Mortgage Stress Survey 2023: 38% of Australians to Spend Less and Prioritise Mortgage
Savvy Media Release
As part of Savvy’s ongoing research into the economic and financial wellbeing of Australian families, our latest survey follows up 2022’s findings into mortgage stress.
- 21% of respondents say they haven’t missed repayments but are “under pressure”
- 38% say that they will spend less and prioritise their mortgage if rates continue to rise
- 13% say they will rely on savings to offset the rate rises
- 19% say they will try to increase their income, up from 14.5% in last year’s survey
A representative survey of 1,000 Australians on interest rate rises and its impact on mortgages has shown that 21% of Australian mortgage holders are “feeling the pressure” of rate hikes, though have not missed any mortgage repayments.
Australian families have been battling nine consecutive Reserve Bank of Australia (RBA) official cash rate rises since May 2022. This has brought the record low 0.1%p.a. rate to 3.35%p.a. Rate rises are a response to rampant inflation, which stands at 7.8%.
Despite this, 2% of respondents said that they have missed repayments on their mortgage, with 1% saying they have missed many repayments and are worried about losing their homes to the bank. Sadly, two respondents of the 1000 said they had already had the bank foreclose on their mortgage.
21% say they own their home outright; 22% say they are renting and are not as concerned about rate rises as much as their homeowner counterparts.

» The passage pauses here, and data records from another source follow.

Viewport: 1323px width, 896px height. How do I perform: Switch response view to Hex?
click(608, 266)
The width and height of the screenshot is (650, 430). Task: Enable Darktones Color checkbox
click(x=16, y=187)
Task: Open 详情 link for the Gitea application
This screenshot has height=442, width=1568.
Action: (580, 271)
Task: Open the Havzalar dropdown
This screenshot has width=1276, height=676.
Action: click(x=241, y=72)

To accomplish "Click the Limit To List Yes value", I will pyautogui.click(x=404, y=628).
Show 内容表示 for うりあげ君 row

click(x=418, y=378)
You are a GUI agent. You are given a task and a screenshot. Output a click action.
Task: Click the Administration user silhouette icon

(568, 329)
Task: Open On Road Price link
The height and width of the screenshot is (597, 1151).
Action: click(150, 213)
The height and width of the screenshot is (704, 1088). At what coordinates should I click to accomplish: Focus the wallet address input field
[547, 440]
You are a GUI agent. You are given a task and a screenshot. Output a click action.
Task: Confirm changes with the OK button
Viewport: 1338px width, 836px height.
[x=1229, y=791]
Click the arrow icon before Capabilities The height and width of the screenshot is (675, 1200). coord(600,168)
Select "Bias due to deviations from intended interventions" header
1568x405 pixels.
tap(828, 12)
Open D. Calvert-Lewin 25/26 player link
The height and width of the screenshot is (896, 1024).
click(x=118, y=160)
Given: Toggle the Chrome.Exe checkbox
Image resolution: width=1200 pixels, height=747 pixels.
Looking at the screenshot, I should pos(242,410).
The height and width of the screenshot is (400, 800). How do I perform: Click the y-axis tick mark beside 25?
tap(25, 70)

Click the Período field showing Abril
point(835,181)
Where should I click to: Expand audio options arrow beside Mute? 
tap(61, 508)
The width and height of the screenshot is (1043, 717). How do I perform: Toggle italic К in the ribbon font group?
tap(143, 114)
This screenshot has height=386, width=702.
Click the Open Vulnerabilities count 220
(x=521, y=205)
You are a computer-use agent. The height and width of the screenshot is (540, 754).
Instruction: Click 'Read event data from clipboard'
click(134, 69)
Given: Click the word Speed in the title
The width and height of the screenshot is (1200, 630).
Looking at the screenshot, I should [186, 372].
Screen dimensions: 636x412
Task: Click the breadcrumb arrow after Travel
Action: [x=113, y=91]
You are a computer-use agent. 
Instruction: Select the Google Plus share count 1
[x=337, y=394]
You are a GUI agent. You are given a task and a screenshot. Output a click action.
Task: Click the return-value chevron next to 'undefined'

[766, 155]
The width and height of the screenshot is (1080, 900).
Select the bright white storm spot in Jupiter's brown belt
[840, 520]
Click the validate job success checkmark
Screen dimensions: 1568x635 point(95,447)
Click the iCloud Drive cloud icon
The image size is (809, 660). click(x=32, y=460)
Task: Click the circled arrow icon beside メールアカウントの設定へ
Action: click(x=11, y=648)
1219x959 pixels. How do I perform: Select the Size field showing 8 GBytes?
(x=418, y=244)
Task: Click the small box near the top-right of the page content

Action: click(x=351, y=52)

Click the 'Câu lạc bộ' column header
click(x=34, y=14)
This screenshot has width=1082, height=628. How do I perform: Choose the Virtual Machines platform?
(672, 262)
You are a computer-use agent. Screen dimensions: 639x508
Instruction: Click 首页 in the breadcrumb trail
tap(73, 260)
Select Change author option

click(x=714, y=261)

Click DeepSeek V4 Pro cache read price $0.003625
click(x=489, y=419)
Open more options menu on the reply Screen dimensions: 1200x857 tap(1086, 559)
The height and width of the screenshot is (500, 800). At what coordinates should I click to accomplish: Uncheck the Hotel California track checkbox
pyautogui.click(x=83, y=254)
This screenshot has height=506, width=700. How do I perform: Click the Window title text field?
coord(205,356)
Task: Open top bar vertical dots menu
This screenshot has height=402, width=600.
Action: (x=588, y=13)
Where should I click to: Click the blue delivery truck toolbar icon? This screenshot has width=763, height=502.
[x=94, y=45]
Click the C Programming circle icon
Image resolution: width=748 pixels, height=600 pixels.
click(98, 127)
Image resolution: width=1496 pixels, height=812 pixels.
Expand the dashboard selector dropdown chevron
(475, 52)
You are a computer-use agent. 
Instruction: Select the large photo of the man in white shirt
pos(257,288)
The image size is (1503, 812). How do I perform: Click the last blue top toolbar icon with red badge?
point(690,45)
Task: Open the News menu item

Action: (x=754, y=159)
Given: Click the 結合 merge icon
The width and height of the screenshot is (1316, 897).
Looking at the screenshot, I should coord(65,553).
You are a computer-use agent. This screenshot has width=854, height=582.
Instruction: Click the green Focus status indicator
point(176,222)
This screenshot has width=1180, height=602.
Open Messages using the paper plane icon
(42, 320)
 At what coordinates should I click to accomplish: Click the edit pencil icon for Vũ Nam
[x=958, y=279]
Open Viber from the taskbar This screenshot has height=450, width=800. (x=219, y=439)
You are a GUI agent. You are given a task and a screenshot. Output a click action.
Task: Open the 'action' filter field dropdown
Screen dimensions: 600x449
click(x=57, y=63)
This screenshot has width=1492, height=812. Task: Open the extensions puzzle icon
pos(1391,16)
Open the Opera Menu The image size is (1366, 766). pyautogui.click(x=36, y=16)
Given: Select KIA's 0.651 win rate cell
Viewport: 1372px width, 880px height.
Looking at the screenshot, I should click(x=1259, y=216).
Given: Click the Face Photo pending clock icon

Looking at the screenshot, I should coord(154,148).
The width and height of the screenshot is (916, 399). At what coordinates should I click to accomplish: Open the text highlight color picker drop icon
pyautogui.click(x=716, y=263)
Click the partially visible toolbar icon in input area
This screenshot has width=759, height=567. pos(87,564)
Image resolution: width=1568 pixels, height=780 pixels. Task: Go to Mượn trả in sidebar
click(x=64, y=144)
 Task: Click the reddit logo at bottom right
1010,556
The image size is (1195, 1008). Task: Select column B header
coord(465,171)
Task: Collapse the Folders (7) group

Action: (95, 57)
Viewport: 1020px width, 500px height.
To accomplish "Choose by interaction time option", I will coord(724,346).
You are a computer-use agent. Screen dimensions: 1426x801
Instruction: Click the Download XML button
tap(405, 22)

Combatting Interest Rate Rises: Then and Now
With mortgage repayments tipped to increase further, 38% of Australians have indicated they will spend less and prioritise the mortgage to make ends meet. (41% male, 34% female.) This is up from 27% from our polling in August 2022. 62% of 35–44-year-olds indicated this was their method of funding rate rise increases.
19% said they would try to increase their income, up 4.5% from last year (14.5%).
13% said they would rely on savings (2022: 14.4%); 5% said they would pay the difference with money in offset accounts (2022: 6.75%); and 10% said they would try and lock in a fixed interest rate (2022: 12%).
1.7% said they would try to downsize their home (2022: 2.5%).
Savvy spokesperson, Adrian Edlington, says that people are indeed feeling the pressure of consecutive rate rises, contributing to the broader cost of living crisis.
“People are willing to tighten belts and go without to prioritise the mortgage, which is exactly what the RBA wants to see but is a harsh reality for families doing it tough,” he says. “If rates continue to rise, scrimping and saving to fund the mortgage has an end point. With reports saying that consumer confidence has hit another near historic low last month, we can only hope that three percent cohort who are missing repayments doesn’t increase as time goes on.”
For full survey report with graphics, click here.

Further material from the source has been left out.